Ce'Vanne reached out her hand to her husband. Ran Borune's face was filled with wonder, and his eyes with tears.

"Ce'Vanne," he said in a trembling whisper, struggling to raise himself from his pillow. He pulled his shaking hand free from Garion's grasp and reached out toward her. For a moment their hands seemed to touch, and then Ran Borune gave a long, quavering sigh, sank back on his pillows, and died.

Ce'Nedra sat for a long time holding her father's hand as the faint, woodland smell and the echo of the little golden bells slowly subsided from the room and the light from the window returned. Finally she placed the wasted hand gently back on the coverlet, rose, and looked around the room with an almost casual air. "It's going to have to be aired out, of course," she said absently. "Maybe some cut flowers to sweeten the air." she smoothed the coverlet at the side of the bed and gravely looked at her father's body. Then she turned. "Oh, Garion," she wailed, suddenly throwing herself into his arms.

Garion held her, smoothing her hair and feeling the shaking of her tiny body against him and looking all the while at the still, peaceful face of the Emperor of Tolnedra. It may have been some trick of the light, but it almost seemed that there was a smile on Ran Borune's lips.

CHAPTER ELEVEN

The state funeral for Emperor Ran Borune XXIII of the Third Borune Dynasty took place a few days later in the Temple of Nedra, Lion God of the Empire. The temple was a huge marble building not far from the Imperial Palace. The altar was backed by a vast fan of pure, beaten gold, with the head of a lion in its center. Directly in front of the altar stood the simple marble bier of Ce'Nedra's father. The late Emperor lay in calm repose, covered from the neck down by a cloth of gold. The column-lined inner hall of the temple was filled to overflowing as the members of the great families vied with one another, not so much to pay their respects to Ran Borune, but rather to display the opulence of their clothing and the sheer weight of their personal adornment.Garion and Ce'Nedra, both dressed in deepest mourning, sat beside General Varana at the front of the vast hall as the eulogies were delivered. Tolnedran politics dictated that a representative of each of the major houses should speak upon this sad occasion. The speeches, Garion suspected, had been prepared long in advance. They were all quite flowery and tiresome, and each one seemed to be directed at the point that, although Ran Borune was gone, the Empire lived on.

Many of the speakers seemed quite smug about that.

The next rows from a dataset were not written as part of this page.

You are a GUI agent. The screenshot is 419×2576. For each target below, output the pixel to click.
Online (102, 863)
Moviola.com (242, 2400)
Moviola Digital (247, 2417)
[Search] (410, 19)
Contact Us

When the eulogies had at last been completed, the white-robed High Priest of Nedra, a pudgy, sweating man with a grossly sensual mouth, arose and stepped to the front of the altar to add his own contribution. Drawing upon events in the life of Ran Borune, he delivered a lengthy homily on the advantages of having wealth and using it wisely. At first Garion was shocked by the High Priest's choice of subject matter, but the rapt faces of the throng in the temple told him that a sermon about money was very moving to a Tolnedran congregation and that the High Priest, by selecting such a topic, was able thereby to slip in any number of laudatory comments about Ce'Nedra's father.